Upon arriving in Barcelona for an internship earlier this year, I was unsure what to expect. Despite the fact I had visited a couple of times before, I still felt I hadn’t quite established what the city was all about. The only things I felt sure of were: Gaudí buildings, tapas and its surprising number of Zara outlets. This difficulty in trying to understand the Catalan capital perhaps stems from the region’s tumultuous and suppressed past (thanks to the Franco dictatorship), as well as its unclear future (will it ever achieve independence?).
My attempt to get to grips with the real Barcelona was made harder by its increasingly touristy nature. Earlier this month it was announced that the city’s new mayor, Ada Colau, would like to introduce a tourist cap in order to “stop the city becoming Venice”. It is true that Barcelona’s rise in visitors in recent years has led to a growing number of tourist traps, which are essentially bars, clubs and restaurants that cater to the non-Catalan speaking tourist (usually looking for some fun, sun and sangria). It is for this reason that, despite the fact that Catalonia itself now has a strong sense of character, it is tricky for outsiders (particularly those who do not speak Catalan) to recognise and identify with it. Is Barcelona all about sangria and paella? Do Catalans like flamenco dancing? Is it rude and ignorant to speak Spanish and not Catalan to locals?

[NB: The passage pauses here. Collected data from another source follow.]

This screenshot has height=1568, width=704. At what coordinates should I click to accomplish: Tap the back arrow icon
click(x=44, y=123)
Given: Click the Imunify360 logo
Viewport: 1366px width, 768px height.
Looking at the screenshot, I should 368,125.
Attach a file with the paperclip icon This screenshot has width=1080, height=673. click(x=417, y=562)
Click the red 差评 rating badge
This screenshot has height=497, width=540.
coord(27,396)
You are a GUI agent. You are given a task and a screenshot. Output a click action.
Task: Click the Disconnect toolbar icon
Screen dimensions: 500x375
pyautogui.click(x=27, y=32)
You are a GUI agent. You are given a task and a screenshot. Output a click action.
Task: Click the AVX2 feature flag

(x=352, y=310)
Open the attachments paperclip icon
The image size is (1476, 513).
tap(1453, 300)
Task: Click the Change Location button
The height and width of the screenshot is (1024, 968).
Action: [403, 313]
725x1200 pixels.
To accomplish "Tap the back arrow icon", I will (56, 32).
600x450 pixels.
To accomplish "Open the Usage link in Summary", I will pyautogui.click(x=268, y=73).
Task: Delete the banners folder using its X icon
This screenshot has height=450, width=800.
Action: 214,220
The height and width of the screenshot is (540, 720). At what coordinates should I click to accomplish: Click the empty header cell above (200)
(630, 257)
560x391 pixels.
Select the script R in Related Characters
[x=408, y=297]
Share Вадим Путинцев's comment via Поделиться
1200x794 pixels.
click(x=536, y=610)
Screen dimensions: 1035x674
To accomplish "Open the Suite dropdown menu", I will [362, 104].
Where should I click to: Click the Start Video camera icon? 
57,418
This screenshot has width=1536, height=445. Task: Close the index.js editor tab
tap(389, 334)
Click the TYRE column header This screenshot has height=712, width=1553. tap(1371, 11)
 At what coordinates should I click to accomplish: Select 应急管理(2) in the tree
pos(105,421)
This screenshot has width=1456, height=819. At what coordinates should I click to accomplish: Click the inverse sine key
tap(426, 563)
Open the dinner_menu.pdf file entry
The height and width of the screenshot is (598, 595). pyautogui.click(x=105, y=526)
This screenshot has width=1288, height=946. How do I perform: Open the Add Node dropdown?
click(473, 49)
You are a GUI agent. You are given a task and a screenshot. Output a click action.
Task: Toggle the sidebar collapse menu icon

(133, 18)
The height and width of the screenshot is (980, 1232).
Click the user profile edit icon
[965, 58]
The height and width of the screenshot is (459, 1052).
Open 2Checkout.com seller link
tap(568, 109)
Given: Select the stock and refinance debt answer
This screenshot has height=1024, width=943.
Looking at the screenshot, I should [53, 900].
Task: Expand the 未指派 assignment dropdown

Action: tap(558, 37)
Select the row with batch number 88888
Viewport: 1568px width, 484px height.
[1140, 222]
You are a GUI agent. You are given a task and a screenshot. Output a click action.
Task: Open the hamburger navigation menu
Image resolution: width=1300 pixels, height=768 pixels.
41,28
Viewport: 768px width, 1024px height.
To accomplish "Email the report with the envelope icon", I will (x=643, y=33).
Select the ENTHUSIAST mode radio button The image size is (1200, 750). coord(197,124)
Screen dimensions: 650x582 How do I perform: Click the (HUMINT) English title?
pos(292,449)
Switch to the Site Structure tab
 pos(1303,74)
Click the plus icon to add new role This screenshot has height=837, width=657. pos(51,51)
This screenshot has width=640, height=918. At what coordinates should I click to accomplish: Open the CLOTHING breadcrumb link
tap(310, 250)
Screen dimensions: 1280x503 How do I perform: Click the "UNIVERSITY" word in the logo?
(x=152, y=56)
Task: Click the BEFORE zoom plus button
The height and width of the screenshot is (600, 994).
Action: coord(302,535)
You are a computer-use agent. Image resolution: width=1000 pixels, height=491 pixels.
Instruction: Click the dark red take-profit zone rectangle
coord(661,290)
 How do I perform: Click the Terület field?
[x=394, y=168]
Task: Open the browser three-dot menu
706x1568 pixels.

I am still yet to answer these questions, but one thing I did establish during my internship was that Barcelona has a legitimate – in fact thriving – café culture. The city is home to a never-ending string of great coffee shops, frequented by people who can happily spend the afternoon leisurely drinking their espressos whilst reading the newspaper. It is a culture that I love and really miss whilst in Britain (where take-away cups and five-minute lunch breaks are the norm).
Once I discovered where Barcelona’s real baristas hide, I found myself becoming attached to a few coffee shops and cafes – a couple of which I have listed below. It’s important to point out that a few of them are simultaneously wonderful and globetrotter-friendly, inviting in locals and tourists alike.
Here are my top 5.
Babèlia Books & Coffee, http://babeliabcn.com/ This coffee shop/ bookshop is warm and welcoming. It tends to be busy yet quiet, primarily attracting individuals looking to do some solo reading in a friendly environment.
Biscuiter, http://www.biscuiter.com/ Hidden away in the midst of the Gothic Quarter, this café serving ice-cream, waffles, milkshakes and – of course – tea and coffee feels a bit like something out of the 1940s.
Granja Petitbo http://www.granjapetitbo.com/ This café/ restaurant situated on Passeig Sant Joan has a shabby chic interior, complete with a huge rustic looking map on the wall. Plenty of coffee-table magazines to hand make this the perfect climate for coffee sipping and casual reading.
Gaudí Bakery, https://www.facebook.com/GaudiBakery Located around the corner from the Sagrada Familia, this small and unassuming bakery actually offers amazing cappuccinos and towering, colourful cupcakes in keeping with the city’s modernism.
Nabucco Tiramisu, https://www.facebook.com/NabuccoTiramisu Perfectly positioned on the Plaça de la Vila de Gràcia, Nabucco Tiramisu offers good coffee. Their delectable little pots of tiramisu are the perfect accompaniment when basking in the sun outside.